Debbie Rigaud's story is more sweet than funny, but I still liked it. It’s about a high school girl taking her beloved Haitian great aunt to the doctor. Some classmates doing volunteer work bring a couple of patients in and at first the girl is embarrassed, but eventually her obnoxious but well-meaning classmate suggests she could volunteer as a translator for some of the patients, and she sees clearly that her differentness doesn’t have to only be a burden.

“Confessions of a Black Geek”

This one by Olugbemisola Rhuday-Perkovich is about a group of confident, high-achieving (academically) Black high schoolers in the 80s. They assumed they were regarded as equals of their similarly high-achieving white peers.
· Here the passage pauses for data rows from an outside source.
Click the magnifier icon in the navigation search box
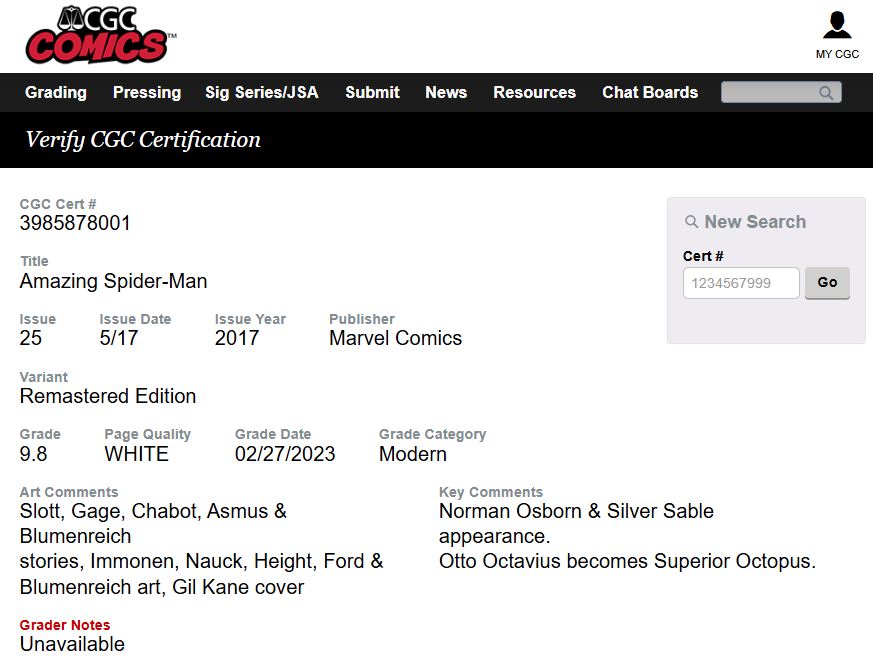The height and width of the screenshot is (664, 873). [826, 93]
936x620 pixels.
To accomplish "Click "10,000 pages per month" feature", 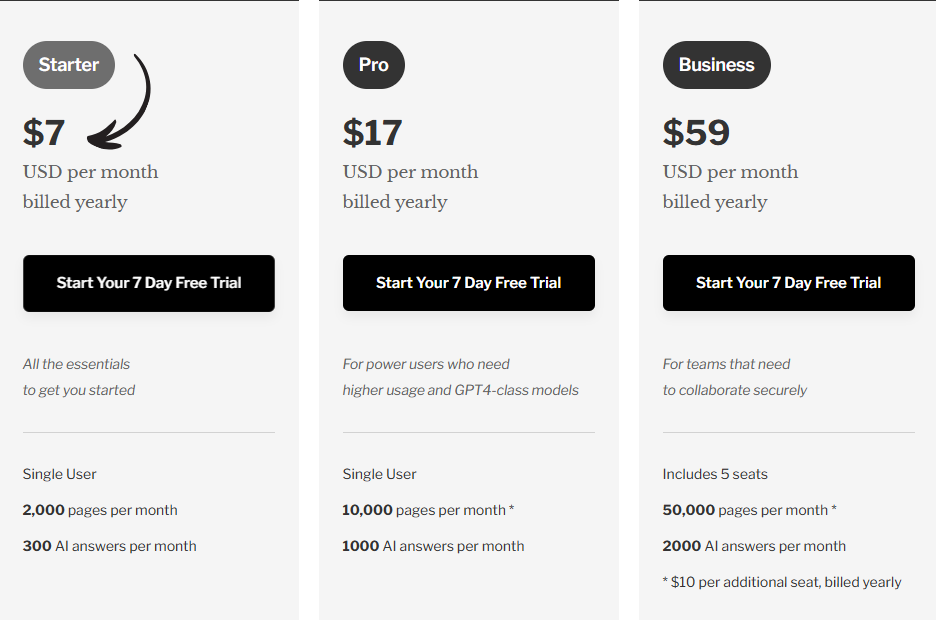I will (x=427, y=510).
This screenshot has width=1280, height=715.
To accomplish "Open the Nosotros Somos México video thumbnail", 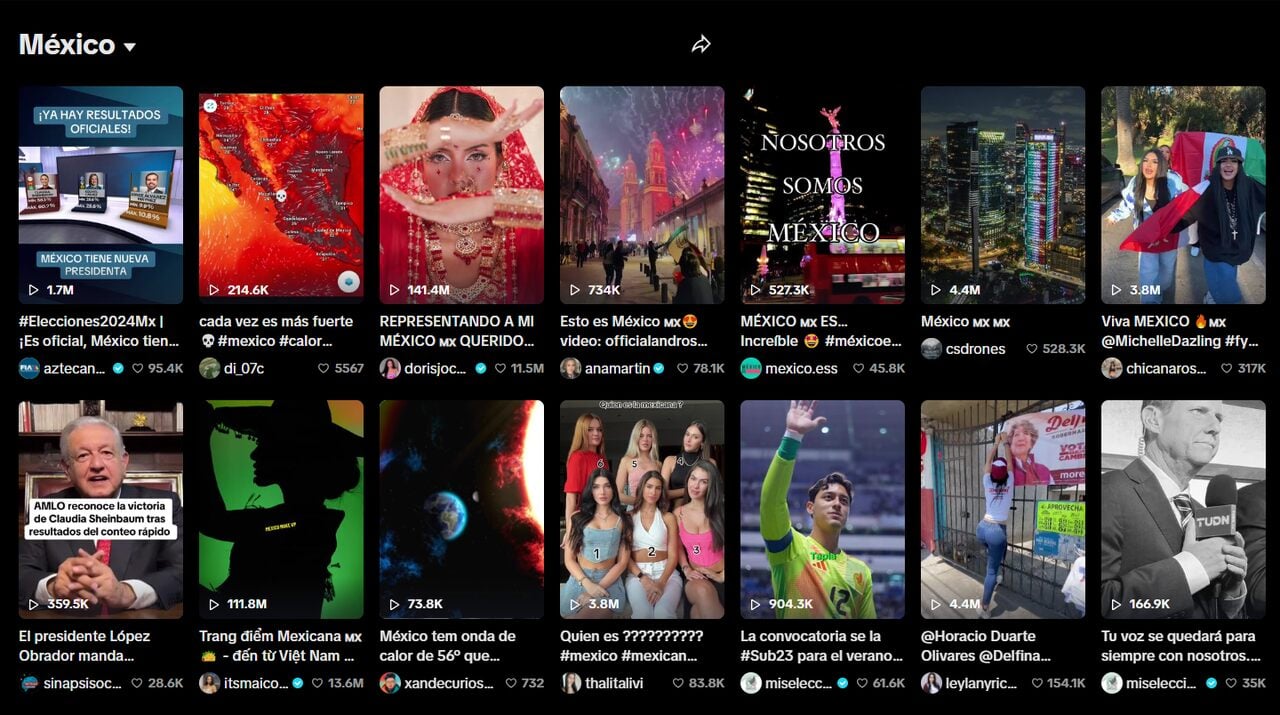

But a cartoon showing Black kids speaking “Ebonics” published in the school paper caused an uproar and it turned into a mess where they ended up getting called “reverse racists.” And this sort of opened the floodgates for all the microaggressions (and more overt stuff) they’d happily ignored for years.

And then comes the main character’s meeting with the guidance counselor, who tells her her intended schools are a “reach,” despite her academic and extracurricular record (which would have been more than sufficient for white students for this particular counselor). And then when she did get accepted to all these reach schools, everyone attributed it to affirmative action. She knew she’d earned it, but it was still heartbreaking to find out what so many people really think when they don't get what they want.

“Under Berlin” and "Lexicon"

The next piece is “Under Berlin” by G. Neri, and I’m going to admit that I didn’t read it because it was a long poem, and I simply cannot do poetry. For the same reason, I also skipped the last piece, “Lexicon” by Naomi Shihab Nye. I feel kind of bad about this, but trying to read poetry literally makes me feel anxious and/or agitated. I have no idea why.

“Brotherly Love”

The last story is by Francisco X. Stork and it’s about a boy growing up with a very traditional father from Mexico (I assumed? Definitely Spanish-speaking) and an older brother and sister. Their father was always going on about how “real men” behave and the main character engineers an opportunity to speak to his sister when no one else is around, because he’s worried that his brother is doing all these things that make him seem like he isn’t a real man. It’s a funny and ultimately sweet conversation when the character comes to realize what his sister has known all along—that it’s the main character who isn’t the “real man” and his brother has just been looking out for him.

Conclusion

So this was quite a long review for a book that is only 129 pages, but I wanted to talk about each story. Together, they add up to a nice exploration of living in two different worlds, culturally, linguistically, or however. The characters range in ages (eighth grade to graduating seniors), but this feels more lower-YA to me, as it stays fairly light in tone, even when dealing with troubling things.